Jim,

This is coming from someone who just got enlightened a few weeks ago on 
resolution cut-offs.

>>I am asked often:  What value of CC1/2 should I cut my resolution at? <<

The K&D paper mentioned that the CC(1/2) criterion loses its significance at ~9 
according to student test.

I doubt that this can be a generally true guideline for a resolution cut-off. 
The structures I am doing right now were cut off at ~20 to ~80 CC(1/2)

You probably do not want to do the same mistake again, we all made before, when 
cutting resolution based on Rmerge/Rmeas, do you?


>> What should I tell my students?  I've got a course coming up and I am sure 
>> they will ask me again.<<

This is actually the more valuable insight I got from the K&D paper. You don't 
use the CC(1/2) as an absolute indicator but rather as an suggestion. The 
resolution limit is determined by the refinement, not by the data processing.

I think I will handle my data in future as follows:

Bins with CC(1/2) less than 9 should be initially excluded.

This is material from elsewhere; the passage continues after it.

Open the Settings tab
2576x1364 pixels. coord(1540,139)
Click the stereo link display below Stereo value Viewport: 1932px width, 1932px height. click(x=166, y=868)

The structure is then refined against all reflections in the file and only 
those bins that add information to the map/structure are kept in the final 
rounds. In most cases this will probably be more than CC(1/2) 25. If the last 
shell (CC~9) still adds information to the model, process the images again, 
e.g. till CC(1/2) drops to 0, and see if some more useful information is in 
there. You could also go ahead and use CC(1/2) 0 as initial cut-off, but I 
think that will rather increase computation time than help your structure in 
most cases.


So yes, I would feel comfortable with giving true resolution limits based on 
the refinement of the model, and not based on any number derived from data 
processing. In the end, you can always say " I tried it and this was the 
highest resolution I could model" vs. "I cut at _numerical value X of this 
parameter_ because everybody else does so".